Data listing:

━━━━━━━━━━━━━━━━━━━━━━━━━━━━━━

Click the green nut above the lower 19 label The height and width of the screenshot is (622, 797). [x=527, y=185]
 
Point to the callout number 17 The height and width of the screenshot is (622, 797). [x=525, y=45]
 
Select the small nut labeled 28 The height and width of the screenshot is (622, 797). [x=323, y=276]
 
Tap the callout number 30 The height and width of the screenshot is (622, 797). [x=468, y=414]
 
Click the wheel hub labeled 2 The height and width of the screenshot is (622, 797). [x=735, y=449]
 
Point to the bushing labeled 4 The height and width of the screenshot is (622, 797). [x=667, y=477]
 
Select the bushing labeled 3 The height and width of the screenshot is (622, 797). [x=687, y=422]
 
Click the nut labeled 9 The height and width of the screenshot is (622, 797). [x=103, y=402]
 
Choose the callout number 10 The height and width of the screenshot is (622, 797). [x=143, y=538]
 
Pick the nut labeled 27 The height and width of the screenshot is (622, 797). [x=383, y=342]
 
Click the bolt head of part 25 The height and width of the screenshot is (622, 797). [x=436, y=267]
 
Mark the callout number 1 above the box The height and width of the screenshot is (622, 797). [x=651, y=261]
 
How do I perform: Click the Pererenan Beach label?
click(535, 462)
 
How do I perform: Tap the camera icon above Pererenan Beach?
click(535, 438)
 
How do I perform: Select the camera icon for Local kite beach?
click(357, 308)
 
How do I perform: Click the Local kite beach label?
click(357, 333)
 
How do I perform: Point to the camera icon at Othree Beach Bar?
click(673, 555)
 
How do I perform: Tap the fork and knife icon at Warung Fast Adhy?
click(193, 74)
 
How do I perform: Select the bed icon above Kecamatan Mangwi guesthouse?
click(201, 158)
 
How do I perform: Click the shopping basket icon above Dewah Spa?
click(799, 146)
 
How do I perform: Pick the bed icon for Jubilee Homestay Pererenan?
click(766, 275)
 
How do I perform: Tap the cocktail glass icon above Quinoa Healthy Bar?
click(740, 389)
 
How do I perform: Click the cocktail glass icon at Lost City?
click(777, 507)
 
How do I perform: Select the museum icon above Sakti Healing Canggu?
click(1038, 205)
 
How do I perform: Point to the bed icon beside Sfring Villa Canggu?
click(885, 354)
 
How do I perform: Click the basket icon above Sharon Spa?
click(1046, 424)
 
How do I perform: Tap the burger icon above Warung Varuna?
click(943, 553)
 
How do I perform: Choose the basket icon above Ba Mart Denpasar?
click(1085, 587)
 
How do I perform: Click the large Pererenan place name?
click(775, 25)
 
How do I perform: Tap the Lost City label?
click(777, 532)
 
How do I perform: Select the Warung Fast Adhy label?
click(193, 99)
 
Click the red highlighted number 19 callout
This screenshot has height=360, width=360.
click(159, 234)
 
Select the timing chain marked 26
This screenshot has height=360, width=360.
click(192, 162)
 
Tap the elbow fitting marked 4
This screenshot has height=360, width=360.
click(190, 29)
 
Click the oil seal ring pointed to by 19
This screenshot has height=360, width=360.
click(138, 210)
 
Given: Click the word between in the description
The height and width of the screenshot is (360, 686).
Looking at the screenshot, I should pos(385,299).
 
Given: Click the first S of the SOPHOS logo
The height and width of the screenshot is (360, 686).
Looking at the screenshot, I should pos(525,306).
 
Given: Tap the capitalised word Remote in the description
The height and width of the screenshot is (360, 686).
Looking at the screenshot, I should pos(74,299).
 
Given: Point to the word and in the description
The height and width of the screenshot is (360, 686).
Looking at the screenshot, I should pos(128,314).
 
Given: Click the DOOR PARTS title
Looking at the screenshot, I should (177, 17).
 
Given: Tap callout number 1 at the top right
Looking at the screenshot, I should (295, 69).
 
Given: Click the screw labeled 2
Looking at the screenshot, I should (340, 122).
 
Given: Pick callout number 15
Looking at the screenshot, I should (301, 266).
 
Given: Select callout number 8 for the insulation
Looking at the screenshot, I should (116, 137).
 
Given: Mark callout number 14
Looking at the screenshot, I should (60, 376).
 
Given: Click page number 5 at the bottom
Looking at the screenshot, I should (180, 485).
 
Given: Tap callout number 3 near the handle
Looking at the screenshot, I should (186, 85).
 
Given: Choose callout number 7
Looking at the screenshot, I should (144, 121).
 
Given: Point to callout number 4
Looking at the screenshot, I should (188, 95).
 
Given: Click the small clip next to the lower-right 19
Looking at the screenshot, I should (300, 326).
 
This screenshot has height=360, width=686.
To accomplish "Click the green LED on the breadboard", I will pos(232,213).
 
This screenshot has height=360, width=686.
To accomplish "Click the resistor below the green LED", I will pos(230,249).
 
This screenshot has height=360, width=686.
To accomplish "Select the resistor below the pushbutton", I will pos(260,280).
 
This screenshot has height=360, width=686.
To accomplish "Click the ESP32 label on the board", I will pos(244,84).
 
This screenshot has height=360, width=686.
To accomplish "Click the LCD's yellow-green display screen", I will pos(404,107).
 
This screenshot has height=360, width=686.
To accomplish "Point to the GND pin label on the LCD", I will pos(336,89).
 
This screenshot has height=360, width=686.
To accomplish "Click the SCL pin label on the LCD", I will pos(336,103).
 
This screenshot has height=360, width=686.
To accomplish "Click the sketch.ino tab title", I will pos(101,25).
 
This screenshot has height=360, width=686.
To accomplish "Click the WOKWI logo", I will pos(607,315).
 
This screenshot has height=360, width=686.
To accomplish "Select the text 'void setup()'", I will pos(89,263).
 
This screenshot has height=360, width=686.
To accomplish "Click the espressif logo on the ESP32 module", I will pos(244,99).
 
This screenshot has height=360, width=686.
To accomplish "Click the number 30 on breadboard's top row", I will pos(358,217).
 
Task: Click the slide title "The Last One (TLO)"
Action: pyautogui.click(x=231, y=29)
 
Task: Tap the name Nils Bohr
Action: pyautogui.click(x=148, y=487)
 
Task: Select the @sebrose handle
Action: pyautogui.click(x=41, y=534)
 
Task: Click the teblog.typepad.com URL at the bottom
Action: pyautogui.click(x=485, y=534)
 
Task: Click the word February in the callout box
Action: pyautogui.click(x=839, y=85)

━━━━━━━━━━━━━━━━━━━━━━━━━━━━━━

Required work: Can you recast every line of the items above as a numbered list and leave out the blank lines?

Written solution:
1. Click the green nut above the lower 19 label The height and width of the screenshot is (622, 797). [x=527, y=185]
2. Point to the callout number 17 The height and width of the screenshot is (622, 797). [x=525, y=45]
3. Select the small nut labeled 28 The height and width of the screenshot is (622, 797). [x=323, y=276]
4. Tap the callout number 30 The height and width of the screenshot is (622, 797). [x=468, y=414]
5. Click the wheel hub labeled 2 The height and width of the screenshot is (622, 797). [x=735, y=449]
6. Point to the bushing labeled 4 The height and width of the screenshot is (622, 797). [x=667, y=477]
7. Select the bushing labeled 3 The height and width of the screenshot is (622, 797). [x=687, y=422]
8. Click the nut labeled 9 The height and width of the screenshot is (622, 797). [x=103, y=402]
9. Choose the callout number 10 The height and width of the screenshot is (622, 797). [x=143, y=538]
10. Pick the nut labeled 27 The height and width of the screenshot is (622, 797). [x=383, y=342]
11. Click the bolt head of part 25 The height and width of the screenshot is (622, 797). [x=436, y=267]
12. Mark the callout number 1 above the box The height and width of the screenshot is (622, 797). [x=651, y=261]
13. How do I perform: Click the Pererenan Beach label?
14. click(535, 462)
15. How do I perform: Tap the camera icon above Pererenan Beach?
16. click(535, 438)
17. How do I perform: Select the camera icon for Local kite beach?
18. click(357, 308)
19. How do I perform: Click the Local kite beach label?
20. click(357, 333)
21. How do I perform: Point to the camera icon at Othree Beach Bar?
22. click(673, 555)
23. How do I perform: Tap the fork and knife icon at Warung Fast Adhy?
24. click(193, 74)
25. How do I perform: Select the bed icon above Kecamatan Mangwi guesthouse?
26. click(201, 158)
27. How do I perform: Click the shopping basket icon above Dewah Spa?
28. click(799, 146)
29. How do I perform: Pick the bed icon for Jubilee Homestay Pererenan?
30. click(766, 275)
31. How do I perform: Tap the cocktail glass icon above Quinoa Healthy Bar?
32. click(740, 389)
33. How do I perform: Click the cocktail glass icon at Lost City?
34. click(777, 507)
35. How do I perform: Select the museum icon above Sakti Healing Canggu?
36. click(1038, 205)
37. How do I perform: Point to the bed icon beside Sfring Villa Canggu?
38. click(885, 354)
39. How do I perform: Click the basket icon above Sharon Spa?
40. click(1046, 424)
41. How do I perform: Tap the burger icon above Warung Varuna?
42. click(943, 553)
43. How do I perform: Choose the basket icon above Ba Mart Denpasar?
44. click(1085, 587)
45. How do I perform: Click the large Pererenan place name?
46. click(775, 25)
47. How do I perform: Tap the Lost City label?
48. click(777, 532)
49. How do I perform: Select the Warung Fast Adhy label?
50. click(193, 99)
51. Click the red highlighted number 19 callout
52. This screenshot has height=360, width=360.
53. click(159, 234)
54. Select the timing chain marked 26
55. This screenshot has height=360, width=360.
56. click(192, 162)
57. Tap the elbow fitting marked 4
58. This screenshot has height=360, width=360.
59. click(190, 29)
60. Click the oil seal ring pointed to by 19
61. This screenshot has height=360, width=360.
62. click(138, 210)
63. Given: Click the word between in the description
64. The height and width of the screenshot is (360, 686).
65. Looking at the screenshot, I should pos(385,299).
66. Given: Click the first S of the SOPHOS logo
67. The height and width of the screenshot is (360, 686).
68. Looking at the screenshot, I should pos(525,306).
69. Given: Tap the capitalised word Remote in the description
70. The height and width of the screenshot is (360, 686).
71. Looking at the screenshot, I should pos(74,299).
72. Given: Point to the word and in the description
73. The height and width of the screenshot is (360, 686).
74. Looking at the screenshot, I should pos(128,314).
75. Given: Click the DOOR PARTS title
76. Looking at the screenshot, I should (177, 17).
77. Given: Tap callout number 1 at the top right
78. Looking at the screenshot, I should (295, 69).
79. Given: Click the screw labeled 2
80. Looking at the screenshot, I should (340, 122).
81. Given: Pick callout number 15
82. Looking at the screenshot, I should (301, 266).
83. Given: Select callout number 8 for the insulation
84. Looking at the screenshot, I should (116, 137).
85. Given: Mark callout number 14
86. Looking at the screenshot, I should (60, 376).
87. Given: Click page number 5 at the bottom
88. Looking at the screenshot, I should (180, 485).
89. Given: Tap callout number 3 near the handle
90. Looking at the screenshot, I should (186, 85).
91. Given: Choose callout number 7
92. Looking at the screenshot, I should (144, 121).
93. Given: Point to callout number 4
94. Looking at the screenshot, I should (188, 95).
95. Given: Click the small clip next to the lower-right 19
96. Looking at the screenshot, I should (300, 326).
97. This screenshot has height=360, width=686.
98. To accomplish "Click the green LED on the breadboard", I will pos(232,213).
99. This screenshot has height=360, width=686.
100. To accomplish "Click the resistor below the green LED", I will pos(230,249).
101. This screenshot has height=360, width=686.
102. To accomplish "Select the resistor below the pushbutton", I will pos(260,280).
103. This screenshot has height=360, width=686.
104. To accomplish "Click the ESP32 label on the board", I will pos(244,84).
105. This screenshot has height=360, width=686.
106. To accomplish "Click the LCD's yellow-green display screen", I will pos(404,107).
107. This screenshot has height=360, width=686.
108. To accomplish "Point to the GND pin label on the LCD", I will pos(336,89).
109. This screenshot has height=360, width=686.
110. To accomplish "Click the SCL pin label on the LCD", I will pos(336,103).
111. This screenshot has height=360, width=686.
112. To accomplish "Click the sketch.ino tab title", I will pos(101,25).
113. This screenshot has height=360, width=686.
114. To accomplish "Click the WOKWI logo", I will pos(607,315).
115. This screenshot has height=360, width=686.
116. To accomplish "Select the text 'void setup()'", I will pos(89,263).
117. This screenshot has height=360, width=686.
118. To accomplish "Click the espressif logo on the ESP32 module", I will pos(244,99).
119. This screenshot has height=360, width=686.
120. To accomplish "Click the number 30 on breadboard's top row", I will pos(358,217).
121. Task: Click the slide title "The Last One (TLO)"
122. Action: pyautogui.click(x=231, y=29)
123. Task: Tap the name Nils Bohr
124. Action: pyautogui.click(x=148, y=487)
125. Task: Select the @sebrose handle
126. Action: pyautogui.click(x=41, y=534)
127. Task: Click the teblog.typepad.com URL at the bottom
128. Action: pyautogui.click(x=485, y=534)
129. Task: Click the word February in the callout box
130. Action: pyautogui.click(x=839, y=85)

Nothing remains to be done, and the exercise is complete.